“I threw the kitchen sink at him. He went to the bathroom and came back with the tub.”
This is what Andy Roddick had said after losing the 2004 Wimbledon final to Roger Federer.
Federer will probably empathise with his old foe now. It’s how he has been made to feel again and again, when playing the ‘King of Clay’ at French Open.
A year after this quote, Federer would lose his first Grand Slam match to this teenager called Rafael Nadal. That 19-year-old would go on to win the next four titles as well at Roland Garros.
On Friday, when the long-time rivals and close friends played each for the sixth time, it was a familiar tale even 14 years after they first met on the red dirt of Paris. Nadal was too strong, when Federer threw the kitchen sink at him, he returned with the bathtub to win 6-3, 6-4, 6-2 in two hours and 25 minutes.
In their 39th meeting – despite the equation heavily favouring the younger man 24-15 – there was something new: surreal windy conditions. On a day where weather conditions suspended the other semi-final, the match seemed to be played in an almost sandstorm.

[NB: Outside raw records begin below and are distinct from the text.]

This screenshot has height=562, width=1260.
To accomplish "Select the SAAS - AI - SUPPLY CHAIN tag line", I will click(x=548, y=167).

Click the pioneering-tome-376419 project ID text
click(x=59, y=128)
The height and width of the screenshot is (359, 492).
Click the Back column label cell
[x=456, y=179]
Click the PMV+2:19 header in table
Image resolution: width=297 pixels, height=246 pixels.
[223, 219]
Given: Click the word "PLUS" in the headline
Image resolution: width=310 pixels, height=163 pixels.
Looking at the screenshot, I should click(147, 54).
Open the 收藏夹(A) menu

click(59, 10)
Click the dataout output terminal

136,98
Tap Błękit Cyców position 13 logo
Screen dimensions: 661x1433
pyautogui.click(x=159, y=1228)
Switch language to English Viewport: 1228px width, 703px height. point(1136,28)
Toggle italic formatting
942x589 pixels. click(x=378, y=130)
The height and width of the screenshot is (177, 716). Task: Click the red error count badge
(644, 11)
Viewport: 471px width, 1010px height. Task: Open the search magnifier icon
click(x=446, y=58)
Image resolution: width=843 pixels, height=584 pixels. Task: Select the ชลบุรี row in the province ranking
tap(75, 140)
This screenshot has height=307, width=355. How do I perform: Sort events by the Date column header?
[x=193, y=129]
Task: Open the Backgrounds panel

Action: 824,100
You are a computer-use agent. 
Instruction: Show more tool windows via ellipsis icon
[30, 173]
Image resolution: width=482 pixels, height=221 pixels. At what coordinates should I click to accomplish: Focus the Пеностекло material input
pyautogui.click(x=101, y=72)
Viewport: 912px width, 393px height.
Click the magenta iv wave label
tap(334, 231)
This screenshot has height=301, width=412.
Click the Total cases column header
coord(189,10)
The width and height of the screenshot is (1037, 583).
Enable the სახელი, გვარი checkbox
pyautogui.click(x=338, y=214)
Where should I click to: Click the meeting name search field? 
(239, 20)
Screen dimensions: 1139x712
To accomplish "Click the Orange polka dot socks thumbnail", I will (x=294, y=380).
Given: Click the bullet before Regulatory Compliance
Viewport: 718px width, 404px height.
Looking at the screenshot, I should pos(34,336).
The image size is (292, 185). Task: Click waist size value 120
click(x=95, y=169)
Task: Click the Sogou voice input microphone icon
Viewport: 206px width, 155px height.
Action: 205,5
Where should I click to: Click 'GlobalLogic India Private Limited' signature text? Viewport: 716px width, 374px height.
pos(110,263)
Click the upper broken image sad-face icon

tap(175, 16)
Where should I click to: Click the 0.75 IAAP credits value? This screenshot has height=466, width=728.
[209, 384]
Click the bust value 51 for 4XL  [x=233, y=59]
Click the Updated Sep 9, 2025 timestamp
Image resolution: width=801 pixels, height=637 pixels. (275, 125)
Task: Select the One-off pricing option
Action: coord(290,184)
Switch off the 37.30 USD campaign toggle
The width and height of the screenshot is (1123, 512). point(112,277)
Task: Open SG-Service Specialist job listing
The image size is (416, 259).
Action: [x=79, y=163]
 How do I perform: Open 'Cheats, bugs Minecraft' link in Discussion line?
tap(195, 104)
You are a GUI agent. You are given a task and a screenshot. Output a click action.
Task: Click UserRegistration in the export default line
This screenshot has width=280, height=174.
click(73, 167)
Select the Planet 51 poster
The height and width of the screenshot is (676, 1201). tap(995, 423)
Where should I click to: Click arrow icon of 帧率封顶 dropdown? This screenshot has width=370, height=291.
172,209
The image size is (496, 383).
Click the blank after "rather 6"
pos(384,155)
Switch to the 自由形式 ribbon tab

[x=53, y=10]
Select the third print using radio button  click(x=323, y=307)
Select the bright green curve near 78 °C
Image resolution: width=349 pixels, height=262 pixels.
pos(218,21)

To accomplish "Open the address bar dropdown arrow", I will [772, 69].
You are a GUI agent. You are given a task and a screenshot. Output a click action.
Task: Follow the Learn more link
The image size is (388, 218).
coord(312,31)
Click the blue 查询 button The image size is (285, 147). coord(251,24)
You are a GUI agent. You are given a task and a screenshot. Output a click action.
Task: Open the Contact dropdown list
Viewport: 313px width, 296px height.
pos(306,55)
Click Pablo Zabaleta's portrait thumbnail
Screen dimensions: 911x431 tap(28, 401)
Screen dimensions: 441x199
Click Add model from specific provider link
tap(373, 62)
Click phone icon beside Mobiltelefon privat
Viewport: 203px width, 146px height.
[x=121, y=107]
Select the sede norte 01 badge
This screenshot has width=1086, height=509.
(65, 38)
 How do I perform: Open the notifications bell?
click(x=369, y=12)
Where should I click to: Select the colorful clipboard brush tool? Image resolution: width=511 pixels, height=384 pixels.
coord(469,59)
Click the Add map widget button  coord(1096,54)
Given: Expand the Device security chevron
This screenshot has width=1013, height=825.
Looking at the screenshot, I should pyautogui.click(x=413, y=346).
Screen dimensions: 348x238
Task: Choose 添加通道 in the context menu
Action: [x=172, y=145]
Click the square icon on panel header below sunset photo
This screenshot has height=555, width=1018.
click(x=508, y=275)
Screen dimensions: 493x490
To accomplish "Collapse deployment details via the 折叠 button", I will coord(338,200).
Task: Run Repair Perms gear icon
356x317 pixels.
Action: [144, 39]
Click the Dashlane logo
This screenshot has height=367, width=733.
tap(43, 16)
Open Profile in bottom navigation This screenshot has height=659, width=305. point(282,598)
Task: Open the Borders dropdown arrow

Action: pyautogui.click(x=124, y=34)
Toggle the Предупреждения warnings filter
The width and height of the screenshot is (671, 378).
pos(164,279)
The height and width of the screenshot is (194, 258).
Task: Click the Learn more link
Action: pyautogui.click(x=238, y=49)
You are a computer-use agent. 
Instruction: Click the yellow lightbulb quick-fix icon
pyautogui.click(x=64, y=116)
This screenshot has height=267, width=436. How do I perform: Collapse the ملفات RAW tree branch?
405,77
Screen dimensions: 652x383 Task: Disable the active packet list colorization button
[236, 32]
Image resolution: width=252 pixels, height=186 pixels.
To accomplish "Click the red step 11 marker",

But the real storm was the force of Nadal’s cross-court backhand that cracked a winner on almost all the big points. Federer had been playing with a larger racquet frame, a move that has helped the Swiss reinvent his game. Playing with it for the first time on clay against Nadal, the 37-year-old’s usually weak backhand was much better against Nadal’s fearsome topspin forehand. But it didn’t matter when Nadal was part of the force of nature that makes winning against him at Roland Garros near impossible.
Their head-to-head on clay before this match was at a lopsided 13-2 and 6-0 at French Open. It was here that the Spaniard had all but crushed Federer’s spirit in 2008 when he beat him in the final dropping a total of four games. It was here that he had brushed aside Federer after he played one of his career’s best matches to end Novak Djokovic’s 2011 streak.
And it is here, four years after he last played the clay court Major, that the 37-year-old Federer appeared most relaxed, and most competitive, against his nemesis.
A total of nine games won may not necessarily seem like a good contest. After all David Goffin took a whole set of Nadal in the fourth round. But given the history Fedal have shared at the French Open and otherwise, this straight sets win was actually an absorbing contest.
So what does that say about the victor and the vanquished?
Before the match began, you sensed Federer came in with a different mind-set given his quotes on how he partly returned to play Nadal again. But even the best from Federer – who was in the middle of his best-ever winning streak against the Spaniard at five – was not enough when taking on the king in his kingdom.
The Swiss tried all he could: he served and volleyed, he sent down drop shots, he tried attack moving forward, he tried to cut the points short even as he tried to absorb the ground strokes and stay in rallies, he even got early breaks of serve and some superb angles. However, Nadal simply found another gear, raising his level perceptibly every time his opponent even got close.
The first game lasted eight minutes and Federer earned a break point with (surprise, surprise) a backhand winner. But it was Nadal who drew first blood, breaking Federer on a backhand error. It was a pattern thereon: big plays from Federer, neutralised by Nadal.
It was at 4-4 in the second set that you finally knew that Federer was going to go down in straight sets. He was 40-0 up on serve but his opponent pushed relentlessly to break him with net play.
The crowd was unabashedly cheering “Roger! Ro-ger! Ro-ger!” even when he was match point down, but Roger seemed to have left the building.
If it was any consolation, Federer played one of his best shots in this game in the routine third set, followed by the longest rally of the match at 27 shots which he stayed in for most part. But the result was a foregone conclusion.
Federer committed 34 unforced errors, almost double than his opponent’s 19. He won less than half the point he played at the net (17/35) while Nadal won only nine of 20 but the bossing from the baseline and the breath-taking backhand did all the damage.
The loser analysed this dominance succinctly: “It’s really hard to find holes [in Nadal’s game], especially in the wind… He’s the best clay court player, so I can accept that. It’s not a problem.”
Analyse him? he could. Affect him? he could not.
But even in the loss, there is much to gain for Federer. After two years of skipping the clay season to rest his aging limbs, he returned to reasonable success. He reached the quarters at the two Masters events he played and this semi-final was his best finish at a Grand Slam in more than a year. The loss perhaps wouldn’t be as crushing with the Swiss getting ready for the grass court season.
As for Nadal, he is in his 12th French Open final hunting for his 12th trophy. Come rain, wind or Djokovic / Thiem, it will be near impossible to stop him from maintaining that 100% record in final if he keeps raising his level as he does.